About this task
Leave the pictures aside and give back every entry below word for word.

** Exercise materials follows **

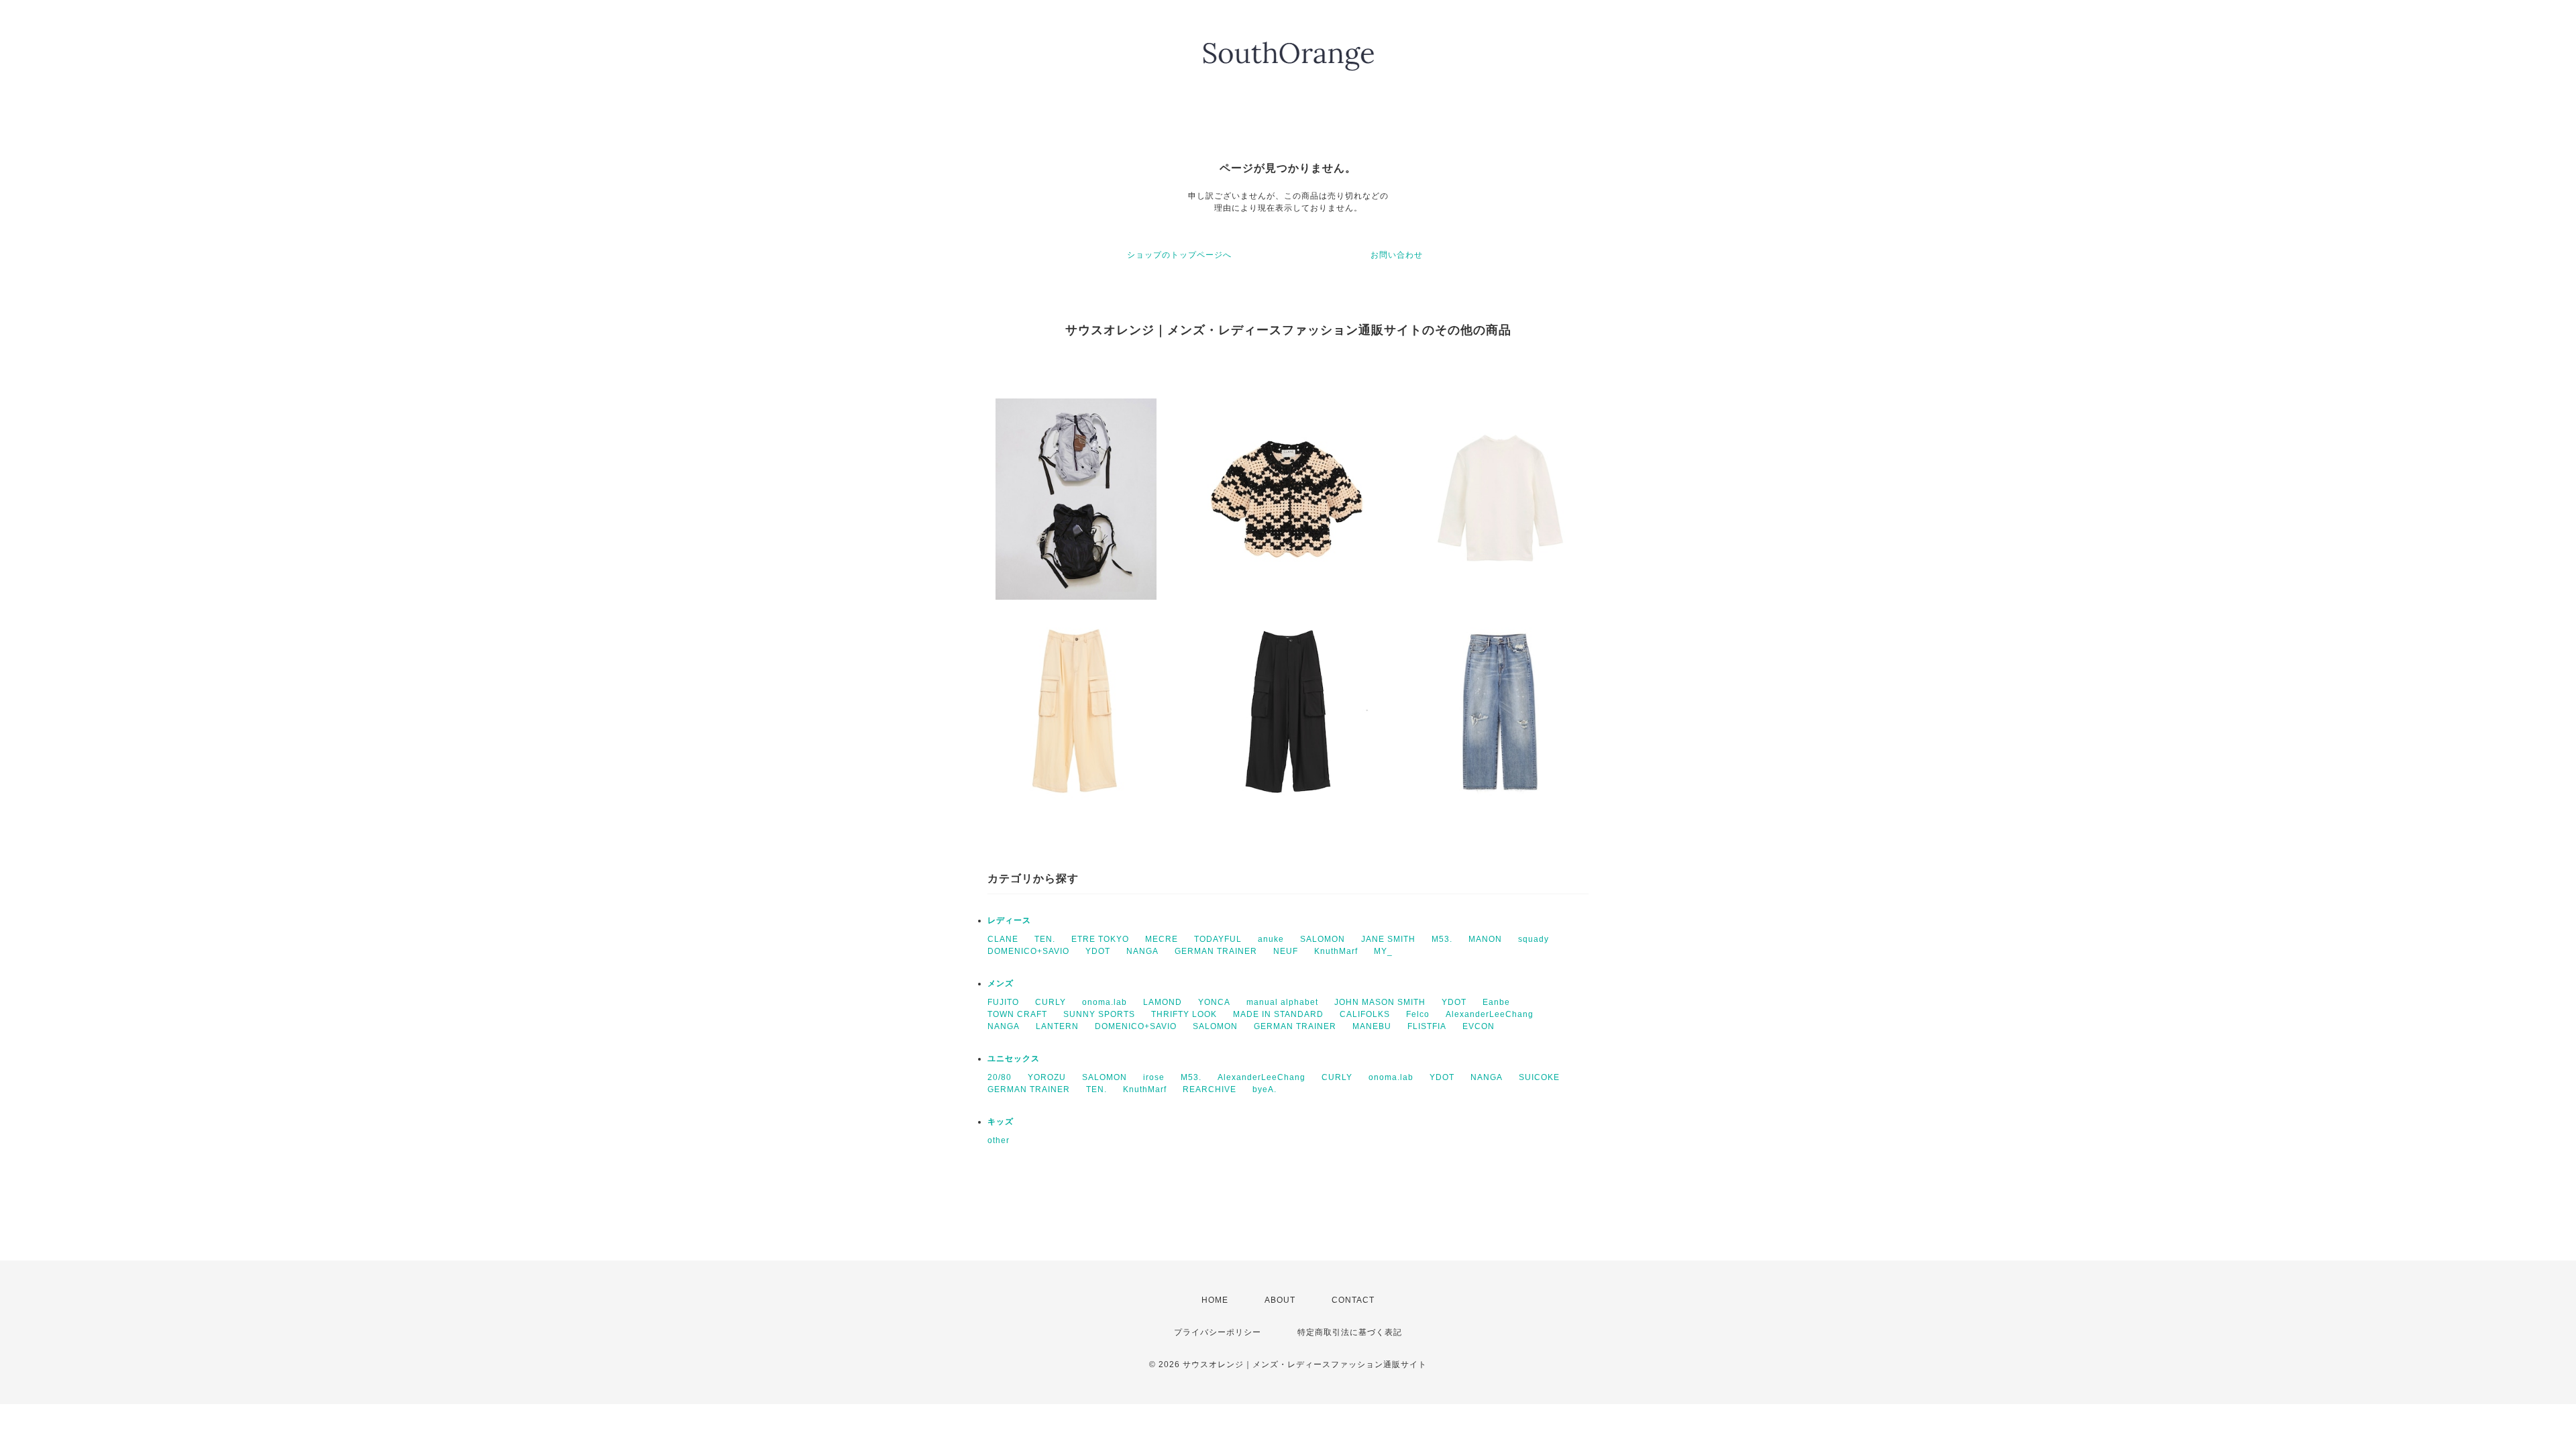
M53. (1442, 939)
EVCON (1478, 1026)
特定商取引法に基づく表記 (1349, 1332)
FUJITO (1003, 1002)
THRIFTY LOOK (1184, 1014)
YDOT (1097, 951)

** End of Exercise materials **

Exercise output
M53. (1442, 939)
EVCON (1478, 1026)
特定商取引法に基づく表記 (1349, 1332)
FUJITO (1003, 1002)
THRIFTY LOOK (1184, 1014)
YDOT (1097, 951)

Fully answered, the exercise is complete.